When it comes to safety, make sure you speak the same language!

February 7th, 2005 by

Many employers have workers who are not proficient in English. They may be recent immigrants, or they may have lived in non-English speaking enclaves here in America for many years. So how can you ensure that these workers understand your safety procedures? How confident are you that they can follow your lockout/tagout procedures, or bloodborne pathogen exposures, or fall protection?
Fortunately, the world of the internet provides a wealth of resources. In what might appear to be an unlikely resource, the workers compensation fund in Utah offers a deep and well contructed library in safety materials, most of which are available in Spanish. If you have Hispanic workers who are limited English speaking, these materials could be very valuable. A quick search of the internet will provide resources in other languages as well.

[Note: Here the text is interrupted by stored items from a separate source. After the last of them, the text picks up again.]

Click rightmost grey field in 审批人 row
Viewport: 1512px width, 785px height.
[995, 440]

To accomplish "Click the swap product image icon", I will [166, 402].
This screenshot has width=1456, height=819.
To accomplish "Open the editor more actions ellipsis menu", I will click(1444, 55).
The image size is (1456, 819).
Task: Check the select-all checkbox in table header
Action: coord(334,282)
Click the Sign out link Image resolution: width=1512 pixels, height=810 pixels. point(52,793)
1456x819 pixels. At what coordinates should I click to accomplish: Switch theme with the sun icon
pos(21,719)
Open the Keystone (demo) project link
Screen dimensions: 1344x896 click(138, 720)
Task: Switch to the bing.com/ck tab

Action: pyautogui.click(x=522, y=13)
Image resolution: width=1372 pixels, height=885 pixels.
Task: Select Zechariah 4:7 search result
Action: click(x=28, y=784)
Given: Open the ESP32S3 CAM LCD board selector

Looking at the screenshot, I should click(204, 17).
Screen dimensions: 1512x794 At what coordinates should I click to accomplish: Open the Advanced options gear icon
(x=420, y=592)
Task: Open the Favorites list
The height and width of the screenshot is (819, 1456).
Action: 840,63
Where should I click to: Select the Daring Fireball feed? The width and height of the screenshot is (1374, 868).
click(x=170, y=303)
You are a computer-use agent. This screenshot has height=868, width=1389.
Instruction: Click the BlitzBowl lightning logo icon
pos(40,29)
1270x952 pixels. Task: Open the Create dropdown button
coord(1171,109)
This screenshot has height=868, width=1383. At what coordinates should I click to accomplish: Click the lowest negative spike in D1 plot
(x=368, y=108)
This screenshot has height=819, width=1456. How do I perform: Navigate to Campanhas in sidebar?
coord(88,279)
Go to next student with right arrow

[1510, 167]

One note of caution. Many immigrants are illiterate in their native language. In many countries, elementary education is considered optional and is often pre-empted by the need for children to go to work. It does no good to provide a Spanish language “hand tool safety” program to an Hispanic worker who cannot read it. And I know from my background in adult literacy programs that many adults will try to hide the fact of their illiteracy. This is a sensitive area, where a mistep by management could lead to grievances and even lawsuits.
So approach your workers with respect and care. Even if they are unable to read, they may be able to use the materials in conjunction with a family member or friend who is literate. The bottom line is relatively simple. You need to protect all of your workers by providing training and access to effective safety materials. You must take steps to ensure that your safety procedures are understood by each and every worker — and this means providing materials that they can readily understand.